WORK REQUEST:
Could you find each line of the data below that contains the word "computer" and copy those lines?

______

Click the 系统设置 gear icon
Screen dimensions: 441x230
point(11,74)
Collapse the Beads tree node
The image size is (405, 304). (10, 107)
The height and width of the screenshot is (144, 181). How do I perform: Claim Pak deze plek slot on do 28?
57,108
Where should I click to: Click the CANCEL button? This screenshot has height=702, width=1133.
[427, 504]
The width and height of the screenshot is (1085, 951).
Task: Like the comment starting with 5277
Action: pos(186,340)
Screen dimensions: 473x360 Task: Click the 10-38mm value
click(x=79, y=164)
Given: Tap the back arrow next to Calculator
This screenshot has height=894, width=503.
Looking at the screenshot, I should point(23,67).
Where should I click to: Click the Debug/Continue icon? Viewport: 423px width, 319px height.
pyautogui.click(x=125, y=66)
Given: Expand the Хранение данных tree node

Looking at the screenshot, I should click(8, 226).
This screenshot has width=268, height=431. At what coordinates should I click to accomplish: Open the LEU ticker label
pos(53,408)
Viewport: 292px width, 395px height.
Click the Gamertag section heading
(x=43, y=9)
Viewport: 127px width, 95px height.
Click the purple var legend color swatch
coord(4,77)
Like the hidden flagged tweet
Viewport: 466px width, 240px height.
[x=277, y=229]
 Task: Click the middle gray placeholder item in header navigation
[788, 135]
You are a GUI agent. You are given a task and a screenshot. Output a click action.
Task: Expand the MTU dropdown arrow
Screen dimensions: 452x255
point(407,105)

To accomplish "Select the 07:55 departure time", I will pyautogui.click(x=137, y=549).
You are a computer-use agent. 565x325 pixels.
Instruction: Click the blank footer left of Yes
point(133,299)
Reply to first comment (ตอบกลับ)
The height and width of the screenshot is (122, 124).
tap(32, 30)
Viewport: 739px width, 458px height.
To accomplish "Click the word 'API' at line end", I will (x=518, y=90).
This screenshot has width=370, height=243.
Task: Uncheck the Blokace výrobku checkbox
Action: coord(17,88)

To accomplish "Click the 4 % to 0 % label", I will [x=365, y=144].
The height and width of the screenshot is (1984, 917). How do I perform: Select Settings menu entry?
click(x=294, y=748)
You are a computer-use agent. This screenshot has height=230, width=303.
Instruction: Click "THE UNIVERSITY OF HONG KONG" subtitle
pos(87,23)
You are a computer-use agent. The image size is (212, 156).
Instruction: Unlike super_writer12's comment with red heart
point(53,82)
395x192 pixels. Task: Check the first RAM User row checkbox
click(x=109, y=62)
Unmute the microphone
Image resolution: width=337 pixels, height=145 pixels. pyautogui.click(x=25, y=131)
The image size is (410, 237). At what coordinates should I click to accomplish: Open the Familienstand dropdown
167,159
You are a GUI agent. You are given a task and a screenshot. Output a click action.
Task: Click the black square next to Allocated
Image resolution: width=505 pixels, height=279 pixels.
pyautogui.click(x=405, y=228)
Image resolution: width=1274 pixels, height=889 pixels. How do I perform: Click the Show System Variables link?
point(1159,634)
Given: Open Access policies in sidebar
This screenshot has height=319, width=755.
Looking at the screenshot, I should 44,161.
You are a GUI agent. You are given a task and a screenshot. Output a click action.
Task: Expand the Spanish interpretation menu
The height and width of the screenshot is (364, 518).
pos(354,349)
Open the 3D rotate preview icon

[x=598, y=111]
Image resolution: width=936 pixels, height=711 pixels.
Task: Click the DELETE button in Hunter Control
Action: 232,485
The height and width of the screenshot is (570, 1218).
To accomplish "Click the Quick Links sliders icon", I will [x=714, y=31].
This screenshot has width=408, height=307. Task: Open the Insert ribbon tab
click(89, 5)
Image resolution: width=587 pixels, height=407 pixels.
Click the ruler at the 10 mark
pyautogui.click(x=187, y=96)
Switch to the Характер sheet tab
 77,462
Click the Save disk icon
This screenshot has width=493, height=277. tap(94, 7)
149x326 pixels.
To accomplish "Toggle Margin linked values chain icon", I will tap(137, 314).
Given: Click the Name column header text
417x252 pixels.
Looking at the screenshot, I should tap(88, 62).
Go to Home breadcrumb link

______

TASK SOLUTION:
You are a computer-use agent. 565x325 pixels.
You are a computer-use agent. This screenshot has height=230, width=303.
You are a computer-use agent. The image size is (212, 156).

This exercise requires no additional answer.